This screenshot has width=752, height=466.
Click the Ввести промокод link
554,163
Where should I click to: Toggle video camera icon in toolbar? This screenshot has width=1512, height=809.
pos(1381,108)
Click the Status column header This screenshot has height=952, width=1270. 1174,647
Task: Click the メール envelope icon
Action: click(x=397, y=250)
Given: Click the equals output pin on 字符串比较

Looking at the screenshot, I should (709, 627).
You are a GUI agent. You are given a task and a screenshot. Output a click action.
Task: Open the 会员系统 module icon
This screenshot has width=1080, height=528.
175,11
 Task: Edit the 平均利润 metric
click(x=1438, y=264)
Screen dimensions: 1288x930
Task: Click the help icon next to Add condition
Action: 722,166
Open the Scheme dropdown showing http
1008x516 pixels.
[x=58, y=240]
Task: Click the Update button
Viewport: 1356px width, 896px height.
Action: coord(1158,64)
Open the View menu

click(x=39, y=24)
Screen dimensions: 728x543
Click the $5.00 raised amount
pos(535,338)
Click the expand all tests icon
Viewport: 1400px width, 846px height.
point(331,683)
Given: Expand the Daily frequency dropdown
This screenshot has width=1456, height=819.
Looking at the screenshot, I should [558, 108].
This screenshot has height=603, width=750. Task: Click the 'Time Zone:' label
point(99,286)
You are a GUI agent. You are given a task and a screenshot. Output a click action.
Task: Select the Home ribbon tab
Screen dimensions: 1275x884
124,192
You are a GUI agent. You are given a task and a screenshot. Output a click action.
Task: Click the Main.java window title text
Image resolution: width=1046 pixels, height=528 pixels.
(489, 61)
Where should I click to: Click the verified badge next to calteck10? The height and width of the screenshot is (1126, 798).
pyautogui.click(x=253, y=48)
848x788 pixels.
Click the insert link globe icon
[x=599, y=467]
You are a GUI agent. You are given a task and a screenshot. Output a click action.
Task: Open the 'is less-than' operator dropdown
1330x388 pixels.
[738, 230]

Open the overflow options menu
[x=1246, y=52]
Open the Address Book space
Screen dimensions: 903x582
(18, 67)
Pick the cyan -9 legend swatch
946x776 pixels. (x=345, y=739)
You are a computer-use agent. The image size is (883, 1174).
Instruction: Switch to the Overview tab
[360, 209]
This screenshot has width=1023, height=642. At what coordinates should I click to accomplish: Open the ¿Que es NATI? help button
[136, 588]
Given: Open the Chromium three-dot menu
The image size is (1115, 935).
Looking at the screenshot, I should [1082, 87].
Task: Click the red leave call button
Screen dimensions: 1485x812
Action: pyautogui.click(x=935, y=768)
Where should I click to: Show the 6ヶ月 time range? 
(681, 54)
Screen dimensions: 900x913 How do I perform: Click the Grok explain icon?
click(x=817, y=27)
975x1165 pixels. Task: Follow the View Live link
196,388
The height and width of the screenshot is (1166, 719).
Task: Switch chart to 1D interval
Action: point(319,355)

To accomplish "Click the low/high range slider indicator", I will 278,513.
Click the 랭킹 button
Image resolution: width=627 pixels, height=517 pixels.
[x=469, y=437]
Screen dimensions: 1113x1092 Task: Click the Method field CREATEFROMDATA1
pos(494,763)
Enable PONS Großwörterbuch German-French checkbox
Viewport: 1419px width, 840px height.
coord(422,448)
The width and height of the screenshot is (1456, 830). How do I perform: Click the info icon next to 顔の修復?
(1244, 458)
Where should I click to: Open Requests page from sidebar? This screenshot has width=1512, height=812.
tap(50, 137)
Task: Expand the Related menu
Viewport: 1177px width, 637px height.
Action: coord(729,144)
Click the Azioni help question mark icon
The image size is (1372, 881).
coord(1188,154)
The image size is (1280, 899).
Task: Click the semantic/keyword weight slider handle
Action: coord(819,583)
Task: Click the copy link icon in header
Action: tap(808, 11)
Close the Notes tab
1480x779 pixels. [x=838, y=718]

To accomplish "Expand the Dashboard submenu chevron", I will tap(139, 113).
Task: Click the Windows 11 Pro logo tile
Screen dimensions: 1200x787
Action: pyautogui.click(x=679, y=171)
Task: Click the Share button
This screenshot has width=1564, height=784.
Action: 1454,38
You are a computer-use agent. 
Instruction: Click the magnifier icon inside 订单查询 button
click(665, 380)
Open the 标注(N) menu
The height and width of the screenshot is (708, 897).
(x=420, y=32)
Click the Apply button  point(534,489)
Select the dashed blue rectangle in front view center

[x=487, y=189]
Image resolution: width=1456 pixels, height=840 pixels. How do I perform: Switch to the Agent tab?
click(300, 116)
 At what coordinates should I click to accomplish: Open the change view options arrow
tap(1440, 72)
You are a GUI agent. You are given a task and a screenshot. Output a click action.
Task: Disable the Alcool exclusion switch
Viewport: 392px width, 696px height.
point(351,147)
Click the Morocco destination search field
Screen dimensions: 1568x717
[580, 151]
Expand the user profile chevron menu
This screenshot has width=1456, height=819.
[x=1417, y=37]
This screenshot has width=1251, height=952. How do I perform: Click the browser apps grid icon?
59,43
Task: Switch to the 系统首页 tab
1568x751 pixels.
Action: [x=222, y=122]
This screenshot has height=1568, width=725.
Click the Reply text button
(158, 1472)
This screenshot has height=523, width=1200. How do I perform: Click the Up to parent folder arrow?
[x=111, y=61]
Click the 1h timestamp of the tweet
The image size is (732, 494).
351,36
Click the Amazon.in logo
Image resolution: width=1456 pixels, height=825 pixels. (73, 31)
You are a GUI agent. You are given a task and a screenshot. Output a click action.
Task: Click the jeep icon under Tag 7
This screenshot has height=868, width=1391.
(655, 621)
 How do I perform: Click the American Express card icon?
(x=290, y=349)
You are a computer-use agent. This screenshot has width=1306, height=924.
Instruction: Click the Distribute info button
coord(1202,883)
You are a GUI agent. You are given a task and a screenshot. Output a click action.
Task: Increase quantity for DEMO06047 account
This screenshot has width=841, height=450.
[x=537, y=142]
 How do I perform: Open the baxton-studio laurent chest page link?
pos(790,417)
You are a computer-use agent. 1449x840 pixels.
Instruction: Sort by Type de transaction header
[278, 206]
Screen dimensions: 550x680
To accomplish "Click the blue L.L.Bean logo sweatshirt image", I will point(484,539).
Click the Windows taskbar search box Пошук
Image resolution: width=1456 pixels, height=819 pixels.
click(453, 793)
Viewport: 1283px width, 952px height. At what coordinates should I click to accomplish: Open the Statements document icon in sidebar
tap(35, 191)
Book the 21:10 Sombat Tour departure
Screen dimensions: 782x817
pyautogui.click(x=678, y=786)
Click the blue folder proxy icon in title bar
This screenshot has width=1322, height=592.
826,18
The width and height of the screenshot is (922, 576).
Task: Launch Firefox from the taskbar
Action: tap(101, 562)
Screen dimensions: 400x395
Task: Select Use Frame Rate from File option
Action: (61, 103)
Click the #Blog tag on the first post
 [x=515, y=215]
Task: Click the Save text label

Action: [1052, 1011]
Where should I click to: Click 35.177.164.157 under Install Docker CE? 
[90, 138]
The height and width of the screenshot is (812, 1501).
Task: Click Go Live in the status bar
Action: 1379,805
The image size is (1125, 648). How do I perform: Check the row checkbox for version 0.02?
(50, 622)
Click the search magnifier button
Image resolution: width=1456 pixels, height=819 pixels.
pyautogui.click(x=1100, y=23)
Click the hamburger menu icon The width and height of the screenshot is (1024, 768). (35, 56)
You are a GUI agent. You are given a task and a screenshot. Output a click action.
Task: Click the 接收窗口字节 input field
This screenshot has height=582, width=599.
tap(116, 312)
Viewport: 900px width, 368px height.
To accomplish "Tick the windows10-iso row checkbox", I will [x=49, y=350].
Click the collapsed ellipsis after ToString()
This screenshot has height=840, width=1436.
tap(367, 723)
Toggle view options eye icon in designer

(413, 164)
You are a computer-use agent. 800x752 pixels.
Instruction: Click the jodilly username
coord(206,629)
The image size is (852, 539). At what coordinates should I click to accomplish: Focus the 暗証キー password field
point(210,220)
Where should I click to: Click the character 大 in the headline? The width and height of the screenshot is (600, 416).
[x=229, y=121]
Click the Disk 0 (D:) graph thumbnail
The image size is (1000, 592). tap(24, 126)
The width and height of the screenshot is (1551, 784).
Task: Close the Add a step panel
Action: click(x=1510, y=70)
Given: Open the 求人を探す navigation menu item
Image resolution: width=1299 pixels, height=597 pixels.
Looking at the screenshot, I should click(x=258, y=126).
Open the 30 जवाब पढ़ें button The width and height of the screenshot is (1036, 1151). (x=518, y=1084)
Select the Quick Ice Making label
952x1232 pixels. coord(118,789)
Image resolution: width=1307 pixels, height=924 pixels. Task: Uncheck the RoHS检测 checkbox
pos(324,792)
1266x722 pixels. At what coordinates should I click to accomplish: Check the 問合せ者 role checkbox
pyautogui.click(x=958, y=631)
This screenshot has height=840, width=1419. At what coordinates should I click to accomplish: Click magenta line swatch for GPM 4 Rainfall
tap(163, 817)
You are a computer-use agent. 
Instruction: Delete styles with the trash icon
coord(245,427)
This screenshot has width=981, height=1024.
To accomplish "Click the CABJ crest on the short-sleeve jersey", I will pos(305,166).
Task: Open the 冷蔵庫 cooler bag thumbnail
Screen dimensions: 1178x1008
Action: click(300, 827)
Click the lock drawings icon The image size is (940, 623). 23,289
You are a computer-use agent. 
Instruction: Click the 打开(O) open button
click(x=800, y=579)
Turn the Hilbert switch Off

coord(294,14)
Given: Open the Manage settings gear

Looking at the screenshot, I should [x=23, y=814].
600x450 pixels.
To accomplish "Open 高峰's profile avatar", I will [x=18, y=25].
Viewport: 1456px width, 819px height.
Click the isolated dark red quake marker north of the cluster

* * * * * * * * *

STATED PROBLEM:
Copy out the part of the lines above that opens with the line containing "Screen dimensions: 900x913" and closes with the line containing "coord(422,448)", reproducing each line unchanged.

PROBLEM SOLUTION:
Screen dimensions: 900x913 How do I perform: Click the Grok explain icon?
click(x=817, y=27)
975x1165 pixels. Task: Follow the View Live link
196,388
The height and width of the screenshot is (1166, 719).
Task: Switch chart to 1D interval
Action: point(319,355)

To accomplish "Click the low/high range slider indicator", I will 278,513.
Click the 랭킹 button
Image resolution: width=627 pixels, height=517 pixels.
[x=469, y=437]
Screen dimensions: 1113x1092 Task: Click the Method field CREATEFROMDATA1
pos(494,763)
Enable PONS Großwörterbuch German-French checkbox
Viewport: 1419px width, 840px height.
coord(422,448)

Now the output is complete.